:: Testo di studio
Ciò che scrive dott. Lai sul trattamento medico dei pazienti anoressici in stato di seria compromissione organica corrisponde ai processi che i colleghi medici e psichiatri si vedono costretti ad attivare nel momento in cui per il paziente c’è rischio imminente di vita.
Dico di più, in molti casi si dispongono tutte le procedure persino per i cosiddetti TSO (trattamenti sanitari obbligatori) ed in talune circostanze si deve provvedere all’alimentazione artificiale del paziente non solo tramite sondino nasogastrico, ma anche per via parenterale. Pertanto vorrei rassicurare il dott. Lai sul mio livello di conoscenze poiché anche se non medico, ho la grande fortuna di lavorare in equipe con medici e psichiatri molto preparati ed in collaborazione con tutte le strutture pubbliche presenti sul territorio.
::::
:: Dati
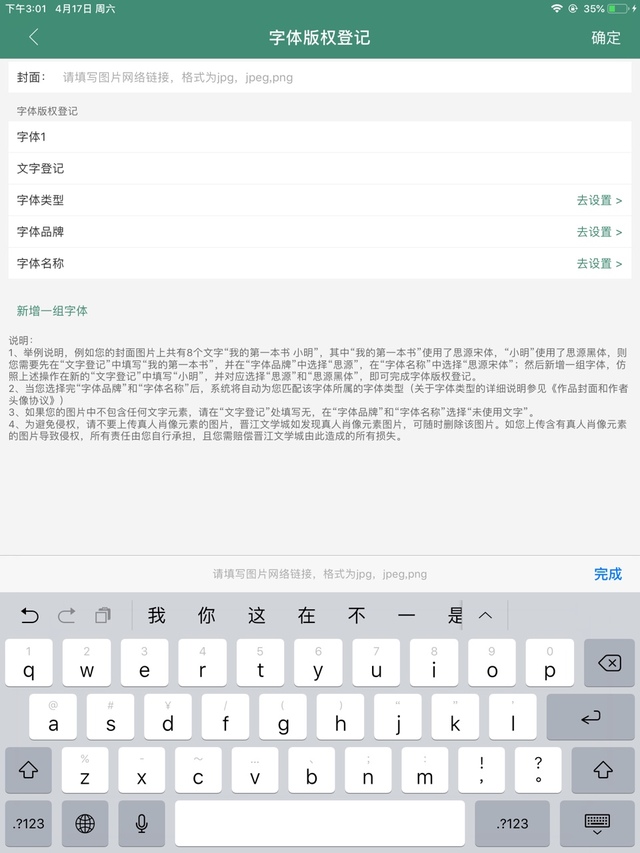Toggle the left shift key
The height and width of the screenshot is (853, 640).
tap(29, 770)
::::
:: Dati
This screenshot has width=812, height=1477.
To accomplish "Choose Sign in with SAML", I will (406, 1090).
::::
> **Elenco dei compiti**:
1. Stabilisci se ogni affermazione concorda con il testo di studio, rispondendo sì o no e citando le parole del testo che lo decidono: (a) chi scrive è un medico; (b) l'alimentazione artificiale del paziente può avvenire anche per via parenterale; (c) chi scrive lavora in equipe con medici e psichiatri.
2. Rispondi a queste domande sul testo di studio:
(a) Che cosa indica la sigla TSO?
(b) In quale momento i medici e gli psichiatri si vedono costretti ad attivare questi processi?
(c) Con quali strutture collabora chi scrive?
Per questo lavoro i dati non servono.

> **Soluzioni**:
1.
(a) No: "anche se non medico"
(b) Sì: "non solo tramite sondino nasogastrico, ma anche per via parenterale"
(c) Sì: "ho la grande fortuna di lavorare in equipe con medici e psichiatri molto preparati"

2.
(a) I trattamenti sanitari obbligatori.
(b) Quando per il paziente c'è rischio imminente di vita.
(c) Con tutte le strutture pubbliche presenti sul territorio.